Page text:
##############################

R creating a nested list from multiple vectors

Question

I am trying to create a nested list where the value from one vector becomes the name and the process repeats until the last vector which stores an actual value. I was thinking that the code I have below would work, but it isn't

chips[[toString(aCor[i])]]=list(toString(bCor[i])=list(toString(cCor[i])=list(toString(dCor[i])=eCor[i])))

I was expecting something like this if aCor=c(1,2,2,1), bCor=c(4,5,6,4), cCor=c(3,3,2,3), dCor=c(1,4,5,1), eCor=c(1,3,4,7)

Resulting list ["1"=["4"=["3"=["1"= 7]]], "2"=["5"=["3"=["4"=3]],"6"=["2"=["5"=4]]]]

$1
$1$4
$1$4$3
$1$4$3$1
[1] 7

$2
$2$5
$2$5$3
$1$4$3$4
[1] 3

$2
$2$6
$2$6$2
$1$6$2$5
[1] 4

Sorry if the expected list is formatted poorly. I wasnt sure the best way to do it. If there is a better way of doing this than a list I am open to suggestions, I would have used a dictionary in python and this was the closest I could find that would replicate it. I am currently getting this error

Error in parse(text = script) : parse error in text argument: unexpected '=' in function argument before

@akrun I am currently getting this error so I cant give a reproducible example Error in parse(text = script) : parse error in text argument: unexpected '=' in function argument before — Nikita Belooussov, Aug 06 '20 at 06:37
It is just to understand what your input and expected would be — akrun, Aug 06 '20 at 06:38
@akrun how would that work? My only experience with setNames is with already existing lists. Not using it to create ones — Nikita Belooussov, Aug 06 '20 at 06:41
I posted a simple example below as solution. I don't have the input data from your side to test it. — akrun, Aug 06 '20 at 06:43
You do have the input though. I listed the vectors after the first line of code. @akrun — Nikita Belooussov, Aug 06 '20 at 06:45
Is this the input `I was expecting something like this if aCor=[1,2,2,1], bCor=[4,5,6,4], cCor=[3,3,2,3], dCor=[1,4,5,1], eCor=[1,3,4,7]` and what is the expected? the `list` you showed is a python list format — akrun, Aug 06 '20 at 06:46
yes and this is the expected ["1"=["4"=["3"=["1"= 7]]], "2"=["5"=["3"=["4"=3]],"6"=["2"=["5"=4]]]] — Nikita Belooussov, Aug 06 '20 at 06:46
the format is a bit confusing because you may be mixing python format with R — akrun, Aug 06 '20 at 06:47
sorry if it was unclear, feel free to reformat the givens so that it is easier to understand. I did it the best way I thought — Nikita Belooussov, Aug 06 '20 at 06:47
Yeah sorry, I prefer coding in python and am more used to writing in python. I changed the input vectors to be closer to r. The output would be just the vectors of numbers? — Nikita Belooussov, Aug 06 '20 at 06:50
I understand the input vector, aCor, bCor, but it is the expected that is not clear `["1"=["4"=["3"=["1"= 7]]], "2"=["5"=["3"=["4"=3]],"6"=["2"=["5"=4]]]]` — akrun, Aug 06 '20 at 06:52
Based on the input showed, should the value be `["1"=["4"=["3"=["1"= 1]]]` instead of `7` — akrun, Aug 06 '20 at 06:54
Perhaps you meant `lst(!! as.character(aCor[1]) := lst(!! as.character(bCor[1]) := lst(!! as.character(cCor[1]) := lst(!! as.character(dCor[1]) := eCor[1]))))` — akrun, Aug 06 '20 at 06:57
@akrun I have updated the expected output based off of what you given me. I was just trying to show the structure of the list that I wanted as well and not just give a single number as an output. I have also updated it to be 7, you might have not noticed before. — Nikita Belooussov, Aug 06 '20 at 07:01
no it is 1, it is 7 in the output because the values in the other vectors are the same so it gets overwritten from 1 to 7 — Nikita Belooussov, Aug 06 '20 at 07:06
Would this be helpful? https://stackoverflow.com/questions/52872581/nested-list-based-on-flat-condensed-name-structure-of-named-vector-or-list/ — Ronak Shah, Aug 06 '20 at 07:31
@RonakShah yes i just need it to be with vectors instead of a string but I will see if I can get it working also i need it just make one overall dictionary not two — Nikita Belooussov, Aug 06 '20 at 07:56

akrun · Answer 1 · 2020-08-06T08:05:07.940

2

We could use lst from purrr or dplyr (or need setNames) which would work with assignment (:=)

##############################

Given data:
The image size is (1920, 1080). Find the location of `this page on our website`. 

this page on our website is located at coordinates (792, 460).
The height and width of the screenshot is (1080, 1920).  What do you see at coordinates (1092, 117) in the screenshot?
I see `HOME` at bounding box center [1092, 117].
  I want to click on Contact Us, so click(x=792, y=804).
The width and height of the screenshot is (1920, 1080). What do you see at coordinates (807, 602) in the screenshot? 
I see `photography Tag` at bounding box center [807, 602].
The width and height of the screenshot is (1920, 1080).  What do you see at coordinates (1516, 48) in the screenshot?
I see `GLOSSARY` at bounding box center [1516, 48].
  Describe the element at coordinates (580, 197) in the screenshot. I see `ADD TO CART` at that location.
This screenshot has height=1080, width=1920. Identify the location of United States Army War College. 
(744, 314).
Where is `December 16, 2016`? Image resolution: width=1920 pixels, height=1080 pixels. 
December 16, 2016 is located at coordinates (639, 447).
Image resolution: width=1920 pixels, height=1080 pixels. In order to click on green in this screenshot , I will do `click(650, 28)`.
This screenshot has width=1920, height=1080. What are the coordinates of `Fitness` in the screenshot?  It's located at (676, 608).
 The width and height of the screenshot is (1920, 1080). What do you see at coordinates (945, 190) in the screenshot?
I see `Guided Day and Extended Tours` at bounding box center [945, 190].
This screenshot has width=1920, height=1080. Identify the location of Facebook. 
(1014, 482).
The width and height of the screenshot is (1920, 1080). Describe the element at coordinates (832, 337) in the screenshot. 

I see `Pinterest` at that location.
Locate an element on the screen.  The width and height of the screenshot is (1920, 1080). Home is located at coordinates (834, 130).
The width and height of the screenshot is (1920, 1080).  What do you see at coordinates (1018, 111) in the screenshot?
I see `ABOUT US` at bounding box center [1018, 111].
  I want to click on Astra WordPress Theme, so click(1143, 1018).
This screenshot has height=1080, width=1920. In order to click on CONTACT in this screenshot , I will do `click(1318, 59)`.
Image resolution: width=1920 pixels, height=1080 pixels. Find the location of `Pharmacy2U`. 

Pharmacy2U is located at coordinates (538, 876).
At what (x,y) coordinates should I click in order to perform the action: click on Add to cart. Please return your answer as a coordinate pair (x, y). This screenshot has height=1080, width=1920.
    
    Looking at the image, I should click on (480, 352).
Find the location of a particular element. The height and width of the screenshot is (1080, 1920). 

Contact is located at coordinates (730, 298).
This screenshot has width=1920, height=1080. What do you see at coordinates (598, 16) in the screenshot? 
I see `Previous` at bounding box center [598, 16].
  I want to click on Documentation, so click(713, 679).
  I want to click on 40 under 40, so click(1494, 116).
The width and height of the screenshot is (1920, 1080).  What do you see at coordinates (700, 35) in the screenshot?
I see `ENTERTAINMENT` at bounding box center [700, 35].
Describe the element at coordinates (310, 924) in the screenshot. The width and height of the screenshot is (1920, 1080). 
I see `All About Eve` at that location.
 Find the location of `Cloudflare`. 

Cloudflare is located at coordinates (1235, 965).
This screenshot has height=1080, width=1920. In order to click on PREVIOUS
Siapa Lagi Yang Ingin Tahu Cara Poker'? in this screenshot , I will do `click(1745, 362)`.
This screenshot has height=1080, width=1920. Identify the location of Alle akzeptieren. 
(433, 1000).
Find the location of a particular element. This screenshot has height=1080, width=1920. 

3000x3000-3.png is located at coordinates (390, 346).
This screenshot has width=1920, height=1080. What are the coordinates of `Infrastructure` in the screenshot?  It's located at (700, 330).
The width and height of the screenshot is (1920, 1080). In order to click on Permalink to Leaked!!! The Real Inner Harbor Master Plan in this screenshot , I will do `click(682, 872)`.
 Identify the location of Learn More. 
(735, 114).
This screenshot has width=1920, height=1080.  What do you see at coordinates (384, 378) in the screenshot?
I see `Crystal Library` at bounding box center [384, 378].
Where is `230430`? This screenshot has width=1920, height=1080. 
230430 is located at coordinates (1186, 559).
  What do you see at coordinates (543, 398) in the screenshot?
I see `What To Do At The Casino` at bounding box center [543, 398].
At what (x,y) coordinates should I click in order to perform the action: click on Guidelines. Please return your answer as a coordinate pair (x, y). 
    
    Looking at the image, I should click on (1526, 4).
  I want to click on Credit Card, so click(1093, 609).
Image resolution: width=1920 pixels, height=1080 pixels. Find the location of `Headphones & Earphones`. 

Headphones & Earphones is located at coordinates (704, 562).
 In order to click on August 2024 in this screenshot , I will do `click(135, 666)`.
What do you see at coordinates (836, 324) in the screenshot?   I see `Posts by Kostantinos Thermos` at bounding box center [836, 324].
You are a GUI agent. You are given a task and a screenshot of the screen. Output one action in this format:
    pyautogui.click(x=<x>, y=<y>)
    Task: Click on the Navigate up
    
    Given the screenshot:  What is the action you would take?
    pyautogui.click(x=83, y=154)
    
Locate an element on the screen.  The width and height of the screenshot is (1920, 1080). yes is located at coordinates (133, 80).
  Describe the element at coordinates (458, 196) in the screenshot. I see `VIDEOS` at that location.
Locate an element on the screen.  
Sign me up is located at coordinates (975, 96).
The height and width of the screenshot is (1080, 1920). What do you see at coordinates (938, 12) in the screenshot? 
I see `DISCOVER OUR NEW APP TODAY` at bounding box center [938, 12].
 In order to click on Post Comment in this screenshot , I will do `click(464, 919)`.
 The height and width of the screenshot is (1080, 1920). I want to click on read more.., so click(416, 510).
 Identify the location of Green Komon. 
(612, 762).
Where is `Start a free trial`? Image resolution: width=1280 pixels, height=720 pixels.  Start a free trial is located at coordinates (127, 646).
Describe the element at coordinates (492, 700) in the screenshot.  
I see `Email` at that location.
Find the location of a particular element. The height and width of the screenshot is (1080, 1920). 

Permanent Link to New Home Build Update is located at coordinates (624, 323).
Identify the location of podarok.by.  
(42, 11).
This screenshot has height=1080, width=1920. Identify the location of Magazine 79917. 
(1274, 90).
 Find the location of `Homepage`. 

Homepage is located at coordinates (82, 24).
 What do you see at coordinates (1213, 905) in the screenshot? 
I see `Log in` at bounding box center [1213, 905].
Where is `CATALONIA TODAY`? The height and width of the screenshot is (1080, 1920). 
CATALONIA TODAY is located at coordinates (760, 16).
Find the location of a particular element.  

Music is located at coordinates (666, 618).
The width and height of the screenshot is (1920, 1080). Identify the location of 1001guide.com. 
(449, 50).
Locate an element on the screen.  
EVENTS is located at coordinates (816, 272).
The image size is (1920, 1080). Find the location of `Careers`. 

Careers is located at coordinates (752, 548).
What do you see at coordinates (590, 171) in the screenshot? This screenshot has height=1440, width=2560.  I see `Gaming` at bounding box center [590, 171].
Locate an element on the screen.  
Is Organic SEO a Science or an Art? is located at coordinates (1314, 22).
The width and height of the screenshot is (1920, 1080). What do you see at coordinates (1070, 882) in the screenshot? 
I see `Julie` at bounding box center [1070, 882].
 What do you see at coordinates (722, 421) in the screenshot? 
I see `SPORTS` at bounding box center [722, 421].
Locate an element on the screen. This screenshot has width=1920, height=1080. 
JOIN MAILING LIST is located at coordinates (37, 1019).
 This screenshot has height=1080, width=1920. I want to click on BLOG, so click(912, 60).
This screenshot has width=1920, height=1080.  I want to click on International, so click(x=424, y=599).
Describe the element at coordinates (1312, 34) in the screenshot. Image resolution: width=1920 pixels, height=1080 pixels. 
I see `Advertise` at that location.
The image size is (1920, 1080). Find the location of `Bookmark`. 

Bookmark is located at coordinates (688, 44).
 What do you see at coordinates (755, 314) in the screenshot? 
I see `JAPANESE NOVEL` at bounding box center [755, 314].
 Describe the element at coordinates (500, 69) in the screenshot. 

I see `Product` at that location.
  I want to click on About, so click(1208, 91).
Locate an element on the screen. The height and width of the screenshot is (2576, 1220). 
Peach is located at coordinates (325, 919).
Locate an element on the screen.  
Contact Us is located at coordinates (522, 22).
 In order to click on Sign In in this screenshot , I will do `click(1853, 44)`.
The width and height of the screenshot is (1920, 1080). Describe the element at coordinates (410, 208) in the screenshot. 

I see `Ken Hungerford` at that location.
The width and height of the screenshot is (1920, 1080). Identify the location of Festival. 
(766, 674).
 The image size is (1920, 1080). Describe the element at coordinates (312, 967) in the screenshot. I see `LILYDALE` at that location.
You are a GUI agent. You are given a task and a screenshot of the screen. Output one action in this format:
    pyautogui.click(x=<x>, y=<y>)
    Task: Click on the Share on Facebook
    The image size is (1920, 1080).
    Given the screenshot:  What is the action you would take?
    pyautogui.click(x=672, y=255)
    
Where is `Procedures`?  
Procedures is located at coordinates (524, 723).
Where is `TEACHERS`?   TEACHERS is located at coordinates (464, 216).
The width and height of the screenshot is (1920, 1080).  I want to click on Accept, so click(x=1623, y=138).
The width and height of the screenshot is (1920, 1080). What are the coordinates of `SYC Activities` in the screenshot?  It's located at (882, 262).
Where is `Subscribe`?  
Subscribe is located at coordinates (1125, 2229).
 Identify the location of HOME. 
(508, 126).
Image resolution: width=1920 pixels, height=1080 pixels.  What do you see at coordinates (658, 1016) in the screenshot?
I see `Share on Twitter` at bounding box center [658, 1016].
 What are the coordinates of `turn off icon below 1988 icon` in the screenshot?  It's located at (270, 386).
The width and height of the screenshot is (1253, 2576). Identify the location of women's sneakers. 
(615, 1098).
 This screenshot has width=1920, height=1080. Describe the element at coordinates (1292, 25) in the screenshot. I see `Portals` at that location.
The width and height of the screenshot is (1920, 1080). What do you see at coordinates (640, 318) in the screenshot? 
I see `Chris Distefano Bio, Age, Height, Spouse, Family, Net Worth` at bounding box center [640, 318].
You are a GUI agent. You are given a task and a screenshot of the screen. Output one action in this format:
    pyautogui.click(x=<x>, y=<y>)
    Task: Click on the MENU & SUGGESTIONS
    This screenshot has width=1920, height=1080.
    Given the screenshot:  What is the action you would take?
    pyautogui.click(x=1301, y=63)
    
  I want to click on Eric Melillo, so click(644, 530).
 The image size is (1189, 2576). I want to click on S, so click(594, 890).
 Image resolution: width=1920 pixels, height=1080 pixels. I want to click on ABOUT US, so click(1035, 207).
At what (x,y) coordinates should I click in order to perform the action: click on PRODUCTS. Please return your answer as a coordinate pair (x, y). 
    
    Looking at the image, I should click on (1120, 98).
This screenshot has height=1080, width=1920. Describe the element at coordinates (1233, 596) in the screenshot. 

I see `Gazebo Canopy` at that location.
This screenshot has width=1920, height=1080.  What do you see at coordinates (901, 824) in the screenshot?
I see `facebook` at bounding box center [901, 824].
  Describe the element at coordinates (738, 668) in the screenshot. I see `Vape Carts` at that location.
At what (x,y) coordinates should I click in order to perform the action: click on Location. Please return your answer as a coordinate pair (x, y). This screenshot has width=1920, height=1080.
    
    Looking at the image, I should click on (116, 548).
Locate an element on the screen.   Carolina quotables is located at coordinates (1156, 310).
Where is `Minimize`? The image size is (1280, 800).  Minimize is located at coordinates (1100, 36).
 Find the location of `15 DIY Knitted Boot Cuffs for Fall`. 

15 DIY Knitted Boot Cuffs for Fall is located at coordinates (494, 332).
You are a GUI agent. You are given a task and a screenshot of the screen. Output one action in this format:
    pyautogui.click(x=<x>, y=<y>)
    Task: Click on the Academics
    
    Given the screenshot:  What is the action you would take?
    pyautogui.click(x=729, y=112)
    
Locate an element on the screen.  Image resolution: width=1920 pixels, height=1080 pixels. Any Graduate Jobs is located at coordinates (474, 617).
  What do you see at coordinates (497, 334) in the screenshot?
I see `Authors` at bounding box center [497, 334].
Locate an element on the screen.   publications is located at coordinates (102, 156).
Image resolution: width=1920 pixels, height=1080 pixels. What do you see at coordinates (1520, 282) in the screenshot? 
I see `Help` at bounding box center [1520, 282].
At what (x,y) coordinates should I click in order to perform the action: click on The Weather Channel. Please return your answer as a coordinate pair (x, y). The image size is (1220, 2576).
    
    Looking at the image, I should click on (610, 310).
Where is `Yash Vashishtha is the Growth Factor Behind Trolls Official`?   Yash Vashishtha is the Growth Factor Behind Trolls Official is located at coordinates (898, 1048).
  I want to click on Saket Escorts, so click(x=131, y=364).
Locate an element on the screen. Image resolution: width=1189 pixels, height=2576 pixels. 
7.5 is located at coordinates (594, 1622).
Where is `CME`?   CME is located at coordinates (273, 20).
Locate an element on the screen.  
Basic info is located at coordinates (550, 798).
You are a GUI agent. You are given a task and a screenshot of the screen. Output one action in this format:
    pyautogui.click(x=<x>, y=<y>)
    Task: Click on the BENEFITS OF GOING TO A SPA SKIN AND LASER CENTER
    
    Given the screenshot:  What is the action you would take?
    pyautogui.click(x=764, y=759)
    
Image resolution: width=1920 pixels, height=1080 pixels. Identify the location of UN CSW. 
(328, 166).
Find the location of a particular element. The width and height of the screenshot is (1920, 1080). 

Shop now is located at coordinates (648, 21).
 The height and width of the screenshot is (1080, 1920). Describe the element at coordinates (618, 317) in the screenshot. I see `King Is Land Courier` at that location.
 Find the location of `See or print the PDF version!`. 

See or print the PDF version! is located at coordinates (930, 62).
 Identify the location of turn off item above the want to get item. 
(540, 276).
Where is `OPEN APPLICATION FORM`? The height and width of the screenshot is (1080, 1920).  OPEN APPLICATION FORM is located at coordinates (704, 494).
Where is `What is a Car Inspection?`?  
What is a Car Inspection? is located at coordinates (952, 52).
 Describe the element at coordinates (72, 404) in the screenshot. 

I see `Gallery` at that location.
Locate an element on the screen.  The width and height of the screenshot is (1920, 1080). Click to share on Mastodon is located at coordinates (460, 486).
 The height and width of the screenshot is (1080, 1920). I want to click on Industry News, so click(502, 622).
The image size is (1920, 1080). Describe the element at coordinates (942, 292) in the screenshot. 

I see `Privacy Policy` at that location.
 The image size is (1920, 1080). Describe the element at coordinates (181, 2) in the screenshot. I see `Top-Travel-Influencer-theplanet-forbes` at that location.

##############################

What you will do:
1. Reproduce the part of the R nested-list thread from "I am trying" up to and including "cCor=c(3,3,2,3), dCor=c(1,4,5,1), eCor=c(1,3,4,7)", word for word.
2. Write out the records verbatim, from their first line up to and including the line with "Image resolution: width=1920 pixels, height=1080 pixels. In".

Answers to the problems:
1.
I am trying to create a nested list where the value from one vector becomes the name and the process repeats until the last vector which stores an actual value. I was thinking that the code I have below would work, but it isn't

chips[[toString(aCor[i])]]=list(toString(bCor[i])=list(toString(cCor[i])=list(toString(dCor[i])=eCor[i])))

I was expecting something like this if aCor=c(1,2,2,1), bCor=c(4,5,6,4), cCor=c(3,3,2,3), dCor=c(1,4,5,1), eCor=c(1,3,4,7)

2.
The image size is (1920, 1080). Find the location of `this page on our website`. 

this page on our website is located at coordinates (792, 460).
The height and width of the screenshot is (1080, 1920).  What do you see at coordinates (1092, 117) in the screenshot?
I see `HOME` at bounding box center [1092, 117].
  I want to click on Contact Us, so click(x=792, y=804).
The width and height of the screenshot is (1920, 1080). What do you see at coordinates (807, 602) in the screenshot? 
I see `photography Tag` at bounding box center [807, 602].
The width and height of the screenshot is (1920, 1080).  What do you see at coordinates (1516, 48) in the screenshot?
I see `GLOSSARY` at bounding box center [1516, 48].
  Describe the element at coordinates (580, 197) in the screenshot. I see `ADD TO CART` at that location.
This screenshot has height=1080, width=1920. Identify the location of United States Army War College. 
(744, 314).
Where is `December 16, 2016`? Image resolution: width=1920 pixels, height=1080 pixels. 
December 16, 2016 is located at coordinates (639, 447).
Image resolution: width=1920 pixels, height=1080 pixels. In order to click on green in this screenshot , I will do `click(650, 28)`.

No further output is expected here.